> Qué harás
a: Según el fragmento sobre las comparaciones internacionales, ¿cuántos funcionarios había en España en 1975?
b: Indica si cada afirmación concuerda con el fragmento sobre las comparaciones internacionales, respondiendo sí o no y citando las palabras que lo deciden:
(i) El gasto público y la presión fiscal de España crecieron en los últimos diez años al doble de ritmo que en la OCDE.
(ii) Solo los políticos de izquierdas piensan que conviene seguir por esa senda.
(iii) Muchas personas podrían afirmar que el Estado ofrece hoy mejores servicios a sus ciudadanos.
c: Prosigue el fragmento sobre las comparaciones internacionales a partir de su última oración.

> Fragmento para leer

== == ==

Las comparaciones internacionales
Para intentar demostrar que el tamaño del sector público en nuestro país era escaso se ha abusado hasta el hastío del método comparativo, señalando, por ejemplo, que nuestro gasto público en porcentaje del PIB era inferior al de la mayor parte de los países industrializados; que la relación entre los ingresos de las administraciones públicas y el PIB es inferior a la media de la OCDE; que los funcionarios en nuestro país son menos numerosos que en otros. Apoyándose en este falaz argumento -lo que hacen otros- se han seguido políticas tendentes a aumentar estos parámetros, políticas que han tenido, sin duda, un enorme éxito, puesto que nos encontramos entre los países líderes en cuanto al aumento de la relación entre ingresos públicos y PIB, o sea, de la presión fiscal, y en cuanto al aumento de la relación entre gastos y PIB, al tiempo que el número de nuestros funcionarios ha pasado de menos de un millón en 1975 a más de un millón y medio en 1987.
No hay duda de que España, con este crecimiento del gasto y de la presión fiscal, a un ritmo doble de la OCDE en los últimos diez años, tiene hoy una economía mucho más estatalizada que antaño, a pesar de que pocas personas podrían decir que el Estado cumple mejor sus objetivos, que ofrece mejores servicios a sus ciudadanos o, incluso, que los que ofrecía antes han mantenido su calidad. Y sin embargo, la funesta manía de mirar a los índices medios de otros países, algunos de los cuales están sin duda mucho peor que nosotros, lleva a muchos políticos, y no sólo de izquierdas, a pensar, con mayores o menores matizaciones, que es bueno continuar por esta senda en la que, a mi juicio, ya se ha avanzado demasiado (1).

== == ==

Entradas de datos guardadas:
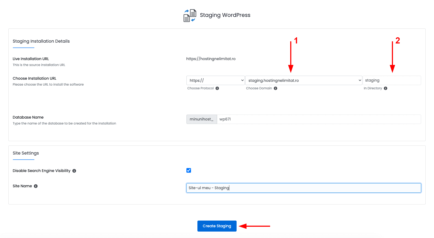Click the Database Name label
This screenshot has height=238, width=434.
28,117
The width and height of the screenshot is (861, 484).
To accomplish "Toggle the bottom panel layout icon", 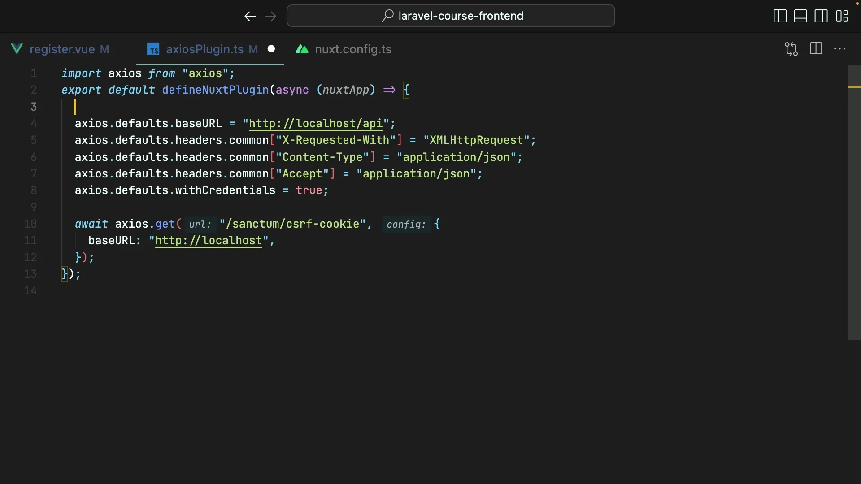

== == ==

> Respuestas esperadas
a: Menos de un millón.

b:
(i) Sí: "a un ritmo doble de la OCDE en los últimos diez años".
(ii) No: "lleva a muchos políticos, y no sólo de izquierdas".
(iii) No: "pocas personas podrían decir que el Estado cumple mejor sus objetivos, que ofrece mejores servicios a sus ciudadanos".

c:
Lo peor del caso es la persistencia, entre nuestros gobernantes, de este mito obsoleto del Estado glande en un momento en que prácticamente todo el mundo ha descubierto sus efectos nocivos y en muchas partes se empiezan a tomar, con mayor o menor éxito, las medidas tendentes a reducir la estatalización de la economía. Es decir que, como tantas veces nos ha ocurrido, cuando nosotros vamos hacia el error, los otros ya vuelven de él. Desde hace ya bastantes años, los Estados occidentales están plenamente convencidos de que las empresas públicas tienden a ser gestores torpes y sufren de una gran propensión a concentrar sus inversiones en aquellas actividades que no tienen rentabilidad ni, por tanto, futuro. Hoy está claro que la prestación por el Estado, en forma generalizada, de ciertos servicios financiados por el contribuyente y que se ofrecen de forma gratuita o semigratuita a los usuarios, tiene como efecto casi inexorable el incremento explosivo de la demanda de los mismos; baste, para ello, fijarse en el desbordamiento de los servicios médicos de la Seguridad Social en todos los países europeos.
No está menos claro que los sistemas, de pensiones sin capitalización corren el riesgo de resultar inviables a largo plazo, o, en el caso de naciones de bajo crecimiento poblacional, de transferir a generaciones futuras cargas insoportables. A este respecto son muy ilustrativas las recientes manifestaciones del señor Tyll Necker, Presidente de la Asociación de Industriales Alemanes, quien señalaba que en la República Federal de Alemania, si no se quiere la quiebra de la seguridad social y su sistema de pensiones, es necesario que la duración de la vida laboral sea prolongada y no recortada; añadiendo que o bien se doblan las contribuciones a los fondos de pensiones o las pensiones se tendrán que reducir a la mitad, ya que, mientras ahora hay dos trabajadores en activo por cada pensionista, en el año 2030 la relación será de un activo por cada jubilado.
(1) Es especialmente preocupante, en este aspecto, el «PROGRAMA 2000», recientemente elaborado por el PSOE. En otra ocasión nos ocuparemos de él.